今日はVRで僕らやっていることと、その後VRの現状、そしてARについて語れたらいいなと思っています。
僕らはモバイルのゲーム会社で、国内のヒットタイトルがけっこうあって、海外でもそれなりにヒットしています。
モバイルのゲームは副社長に任せて。今僕は専らモバイルの動画とVRとARをやっています。VRに関しては大きく3つのことをやっています。1つはインキュベーション、もう1つはアメリカでの投資ファンド、あとはVRのゲームの開発をやっています。
インキュベーションは、東京でやっているTokyo VR Startupsと、韓国のSeoul VR Startupsと、あと北欧のNordic VR Startupsって感じなんですけど。
ここは基本、まだアイディアしかないような会社に、初期の500万から1,000万円ぐらいの資金を出して、あとは場所だったり、機材だったり、メンターを用意して、合計6ヶ月間のプログラムをやって、6カ月目の時にデモデイを開いて、そこに投資家の方とかメディアの方とか、あとは大きい会社の方に来ていただいて、それでよければそのあとの資金を調達して、次のステージに行くという形式のものです。
これは去年の1月に東京でスタートしました。一昨年、VRを始めようと思った時に、いろんな会社探してみたんですけど、まじめに会社としてやっているところはほとんどありませんでした。それに比べてアメリカでは、アイディアがある人が、ドンドンお金を集めて起業していくって感じだったんで、その状況は変える必要があるかな、と感じて始めました。

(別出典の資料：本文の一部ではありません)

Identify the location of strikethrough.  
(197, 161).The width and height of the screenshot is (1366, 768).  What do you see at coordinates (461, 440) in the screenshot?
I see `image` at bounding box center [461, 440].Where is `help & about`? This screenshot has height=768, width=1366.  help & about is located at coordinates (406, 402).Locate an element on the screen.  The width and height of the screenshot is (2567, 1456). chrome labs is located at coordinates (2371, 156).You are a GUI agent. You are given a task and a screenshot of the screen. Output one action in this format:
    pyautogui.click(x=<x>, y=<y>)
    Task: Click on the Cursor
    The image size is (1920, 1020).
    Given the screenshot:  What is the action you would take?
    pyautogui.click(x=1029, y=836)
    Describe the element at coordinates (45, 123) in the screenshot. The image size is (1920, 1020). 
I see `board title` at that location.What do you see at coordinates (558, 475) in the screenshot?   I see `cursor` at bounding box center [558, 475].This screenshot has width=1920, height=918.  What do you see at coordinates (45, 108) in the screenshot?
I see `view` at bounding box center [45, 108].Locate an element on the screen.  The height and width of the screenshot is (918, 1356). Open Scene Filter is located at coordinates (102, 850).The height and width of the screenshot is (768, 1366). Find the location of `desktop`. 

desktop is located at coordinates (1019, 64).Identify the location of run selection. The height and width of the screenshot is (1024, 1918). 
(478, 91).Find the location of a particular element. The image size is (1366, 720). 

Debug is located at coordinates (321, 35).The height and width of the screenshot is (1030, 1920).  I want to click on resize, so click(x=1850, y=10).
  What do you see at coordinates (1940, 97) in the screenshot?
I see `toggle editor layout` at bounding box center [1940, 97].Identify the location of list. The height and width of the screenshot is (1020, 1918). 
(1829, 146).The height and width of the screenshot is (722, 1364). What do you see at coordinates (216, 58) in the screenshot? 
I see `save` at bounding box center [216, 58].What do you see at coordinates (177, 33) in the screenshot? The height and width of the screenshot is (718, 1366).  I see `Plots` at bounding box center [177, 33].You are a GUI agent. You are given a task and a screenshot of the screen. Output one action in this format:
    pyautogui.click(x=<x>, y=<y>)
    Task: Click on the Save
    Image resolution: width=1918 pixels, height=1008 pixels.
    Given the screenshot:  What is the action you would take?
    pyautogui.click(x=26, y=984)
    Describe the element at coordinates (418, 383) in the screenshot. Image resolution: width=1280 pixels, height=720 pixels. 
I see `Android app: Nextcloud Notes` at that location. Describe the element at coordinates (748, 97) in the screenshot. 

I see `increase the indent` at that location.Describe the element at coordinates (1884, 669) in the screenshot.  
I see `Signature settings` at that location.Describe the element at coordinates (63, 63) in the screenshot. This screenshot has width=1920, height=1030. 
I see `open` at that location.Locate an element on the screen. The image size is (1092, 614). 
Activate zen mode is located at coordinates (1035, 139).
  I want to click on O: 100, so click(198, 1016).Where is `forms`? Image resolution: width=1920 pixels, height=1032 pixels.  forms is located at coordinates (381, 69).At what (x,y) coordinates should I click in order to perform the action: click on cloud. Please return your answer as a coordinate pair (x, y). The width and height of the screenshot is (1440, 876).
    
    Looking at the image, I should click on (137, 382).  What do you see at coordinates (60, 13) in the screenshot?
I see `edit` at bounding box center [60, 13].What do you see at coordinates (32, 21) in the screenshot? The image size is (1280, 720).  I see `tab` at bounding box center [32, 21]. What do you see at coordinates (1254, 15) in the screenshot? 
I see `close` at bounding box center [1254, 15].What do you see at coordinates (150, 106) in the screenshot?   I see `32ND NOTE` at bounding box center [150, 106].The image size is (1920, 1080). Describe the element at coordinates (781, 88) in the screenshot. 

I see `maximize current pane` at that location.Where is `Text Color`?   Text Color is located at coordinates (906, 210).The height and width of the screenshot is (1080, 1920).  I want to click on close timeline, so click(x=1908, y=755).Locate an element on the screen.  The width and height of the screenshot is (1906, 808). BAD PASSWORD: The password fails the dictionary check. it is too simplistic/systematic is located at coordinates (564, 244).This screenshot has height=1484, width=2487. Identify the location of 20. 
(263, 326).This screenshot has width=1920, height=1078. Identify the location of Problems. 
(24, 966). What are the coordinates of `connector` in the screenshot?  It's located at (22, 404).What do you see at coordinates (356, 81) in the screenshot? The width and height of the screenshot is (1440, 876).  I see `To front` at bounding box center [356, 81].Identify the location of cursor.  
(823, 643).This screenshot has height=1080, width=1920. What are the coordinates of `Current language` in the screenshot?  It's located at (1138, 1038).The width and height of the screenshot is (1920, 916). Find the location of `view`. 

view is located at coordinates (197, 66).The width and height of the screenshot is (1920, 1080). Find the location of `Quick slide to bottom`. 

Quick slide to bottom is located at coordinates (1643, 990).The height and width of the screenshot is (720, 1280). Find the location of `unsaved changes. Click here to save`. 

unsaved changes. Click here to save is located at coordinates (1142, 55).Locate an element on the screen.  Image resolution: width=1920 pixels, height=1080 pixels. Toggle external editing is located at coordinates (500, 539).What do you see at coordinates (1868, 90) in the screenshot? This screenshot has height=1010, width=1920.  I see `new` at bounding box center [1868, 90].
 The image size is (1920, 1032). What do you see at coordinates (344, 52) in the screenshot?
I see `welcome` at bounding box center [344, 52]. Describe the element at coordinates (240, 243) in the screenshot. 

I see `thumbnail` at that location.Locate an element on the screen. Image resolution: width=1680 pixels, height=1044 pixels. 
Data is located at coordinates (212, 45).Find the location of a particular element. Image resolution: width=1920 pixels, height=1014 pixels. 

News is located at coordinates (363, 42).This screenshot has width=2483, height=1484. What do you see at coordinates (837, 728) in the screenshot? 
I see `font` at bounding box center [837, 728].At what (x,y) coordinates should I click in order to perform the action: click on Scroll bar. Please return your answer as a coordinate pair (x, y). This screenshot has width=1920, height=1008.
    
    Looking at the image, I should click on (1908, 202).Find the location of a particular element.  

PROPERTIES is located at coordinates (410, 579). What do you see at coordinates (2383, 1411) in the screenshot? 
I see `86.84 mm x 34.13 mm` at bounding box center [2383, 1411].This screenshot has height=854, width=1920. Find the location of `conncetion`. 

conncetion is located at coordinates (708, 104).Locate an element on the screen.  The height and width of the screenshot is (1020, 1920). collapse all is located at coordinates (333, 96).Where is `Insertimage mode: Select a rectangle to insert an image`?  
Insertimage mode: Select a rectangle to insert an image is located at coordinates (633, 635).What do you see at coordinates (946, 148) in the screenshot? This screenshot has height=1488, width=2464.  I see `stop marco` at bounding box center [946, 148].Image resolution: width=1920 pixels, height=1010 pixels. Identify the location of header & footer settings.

1期は合計5社で、うち4社が資金調達を終えて次のステージに行っています。2社がゲームで1社がハシラスさんのハードと連携したロケーションベースのゲーム。そしてInstaVRというのはツールですね、だれでも簡単にVRのアプリが作れるツールです。
2期も今年の3月に終わりまして、合計4社でした。この4社もほとんど資金調達を終えているので、合計10社中9社が次のステージに行けています。なのでなかなかVR・ARが盛り上がってきたのかなと。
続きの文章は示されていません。